**Obiettivo:** Prosegui il testo sul centro di detenzione di Wędrzyn, riprendendo subito dopo la sua ultima frase.

**Testo:**
▬▬▬▬▬▬▬▬▬▬
La prigione di Wedrzyn
Fino ad agosto 2021 in Polonia c’erano sei centri di detenzione, Biała Podlaska, Białystok, Kętrzyn, Krosno Odrzańskie, Lesznowola e Przemyśl. Successivamente ne sono stati aperti altri tre, fra i quali Wędrzyn. Quest’ultimo sorge all’interno di una base militare operativa, a circa 50 km dal confine tedesco ed è riservato agli uomini, è classificato come un “centro di detenzione sorvegliato”. Il filo spinato e i costanti rumori di veicoli blindati, elicotteri e spari durante le esercitazioni hanno riacutizzato i traumi preesistenti negli internati.
La maggior parte dei giorni venivamo svegliati dai rumori dei veicoli blindati e degli elicotteri, poi c’erano spari ed esplosioni. A volte andava avanti così tutto il giorno. Quando non hai dove andare e niente cui pensare, tutto questo diventa intollerabile. Dopo che in Siria avevo subito torture, la mia famiglia era stata minacciata e avevamo camminato per dieci mesi, a Wędrzyn ho ceduto.
Questa è la testimonianza di un rifugiato siriano. I detenuti raccontano inoltre che ogni camera ospita circa 22 persone, ciascuno vive in meno di due o tre metri quadrati di spazio. La superficie minima prevista per gli stranieri in queste strutture è addirittura inferiore a quella dei detenuti nelle carceri e al di sotto degli standard stabiliti dal Comitato europeo per la prevenzione della tortura e delle pene o trattamenti inumani o degradanti. Inoltre, nessuno può visitare i detenuti, nemmeno avvocati o attivisti. L’assistenza umanitaria e giuridica, quindi, non è garantita. Neppure gli operatori che vorrebbero occuparsene possono accedere alle aree di frontiera e spesso subiscono aggressioni dalle forze armate. Le ONG si affidano infatti agli internati, come Rosa, che segnalano episodi preoccupanti come aggressioni o suicidi.
▬▬▬▬▬▬▬▬▬▬
**Dati registrati:**
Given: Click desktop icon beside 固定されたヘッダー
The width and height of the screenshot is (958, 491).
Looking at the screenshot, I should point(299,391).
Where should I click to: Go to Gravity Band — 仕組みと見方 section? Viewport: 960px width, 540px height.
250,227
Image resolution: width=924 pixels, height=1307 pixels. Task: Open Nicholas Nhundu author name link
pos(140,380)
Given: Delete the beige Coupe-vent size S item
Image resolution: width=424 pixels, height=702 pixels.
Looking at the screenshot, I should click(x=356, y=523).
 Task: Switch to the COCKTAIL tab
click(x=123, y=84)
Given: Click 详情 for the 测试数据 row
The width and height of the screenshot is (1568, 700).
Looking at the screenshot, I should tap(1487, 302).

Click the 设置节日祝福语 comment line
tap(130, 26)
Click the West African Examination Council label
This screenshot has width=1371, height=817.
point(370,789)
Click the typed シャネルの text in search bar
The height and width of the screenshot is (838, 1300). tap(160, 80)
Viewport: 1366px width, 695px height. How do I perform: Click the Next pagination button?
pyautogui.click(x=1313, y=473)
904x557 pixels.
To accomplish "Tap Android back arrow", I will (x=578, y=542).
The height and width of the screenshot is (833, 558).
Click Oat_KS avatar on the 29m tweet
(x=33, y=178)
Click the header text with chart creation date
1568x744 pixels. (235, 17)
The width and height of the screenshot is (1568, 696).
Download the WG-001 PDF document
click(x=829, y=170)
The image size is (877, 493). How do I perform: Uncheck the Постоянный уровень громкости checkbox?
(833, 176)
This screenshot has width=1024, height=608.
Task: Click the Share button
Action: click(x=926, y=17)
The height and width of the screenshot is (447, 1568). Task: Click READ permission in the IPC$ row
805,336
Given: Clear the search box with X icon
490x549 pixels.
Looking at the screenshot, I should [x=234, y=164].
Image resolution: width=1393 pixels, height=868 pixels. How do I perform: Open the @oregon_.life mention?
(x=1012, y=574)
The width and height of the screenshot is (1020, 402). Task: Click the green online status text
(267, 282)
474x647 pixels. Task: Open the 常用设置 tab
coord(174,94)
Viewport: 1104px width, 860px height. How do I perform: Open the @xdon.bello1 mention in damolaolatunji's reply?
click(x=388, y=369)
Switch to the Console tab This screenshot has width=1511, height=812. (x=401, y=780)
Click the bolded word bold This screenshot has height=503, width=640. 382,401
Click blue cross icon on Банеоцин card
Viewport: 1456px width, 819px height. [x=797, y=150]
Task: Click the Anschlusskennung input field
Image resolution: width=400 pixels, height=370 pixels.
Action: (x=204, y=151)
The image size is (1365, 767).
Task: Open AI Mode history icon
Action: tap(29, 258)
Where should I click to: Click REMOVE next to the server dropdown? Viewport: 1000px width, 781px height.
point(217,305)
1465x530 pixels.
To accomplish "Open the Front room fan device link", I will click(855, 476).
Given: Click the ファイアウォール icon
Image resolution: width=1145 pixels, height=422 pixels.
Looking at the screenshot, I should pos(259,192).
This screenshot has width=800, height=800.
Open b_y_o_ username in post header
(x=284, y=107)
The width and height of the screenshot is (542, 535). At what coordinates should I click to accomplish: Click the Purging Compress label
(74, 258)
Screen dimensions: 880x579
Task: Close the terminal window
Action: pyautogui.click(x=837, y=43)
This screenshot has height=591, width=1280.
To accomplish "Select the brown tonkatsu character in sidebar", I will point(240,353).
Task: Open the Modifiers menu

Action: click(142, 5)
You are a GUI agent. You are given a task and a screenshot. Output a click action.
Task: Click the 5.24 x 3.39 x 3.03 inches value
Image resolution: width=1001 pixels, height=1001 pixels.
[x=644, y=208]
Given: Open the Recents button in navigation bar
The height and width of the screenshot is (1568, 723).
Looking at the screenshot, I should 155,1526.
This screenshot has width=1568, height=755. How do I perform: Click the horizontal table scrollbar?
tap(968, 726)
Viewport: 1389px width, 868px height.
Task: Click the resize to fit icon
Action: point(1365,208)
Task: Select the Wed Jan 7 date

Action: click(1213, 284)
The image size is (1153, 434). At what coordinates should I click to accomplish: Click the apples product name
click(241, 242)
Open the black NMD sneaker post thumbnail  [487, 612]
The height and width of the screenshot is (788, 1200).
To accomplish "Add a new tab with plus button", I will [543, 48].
▬▬▬▬▬▬▬▬▬▬
**Problema risolto:**
Le condizioni di vita dei detenuti
Un filo metallico che funge da recinzione contorna la struttura ed i migranti sono lasciati a se stessi in attesa di una decisione del tribunale sul loro destino, che può impiegare anche mesi ad arrivare. L’uso del cellulare non è permesso e i detenuti possono usufruire della rete internet solo una volta a settimana per mezz’ora. L’ingresso in questi centri di detenzione è altamente limitato e la guardia di frontiera polacca è molto restia nel condividere informazioni. I richiedenti asilo si trovano infatti in uno stato mentale precario, esasperato dal fatto di essere costipati in un luogo così sovraffollato.
Un altro elemento critico è la mancanza di opportune cure mediche e psicologiche. La privazione della libertà costituisce già di per sé un elemento umiliante, aggravato inoltre dalle condizioni di vita degradanti. Munzer, siriano di 27 anni rinchiuso a Wędrzyn afferma:
Abbiamo attacchi di panico, incubi notturni, non riusciamo a dormire. Sto impazzendo qui.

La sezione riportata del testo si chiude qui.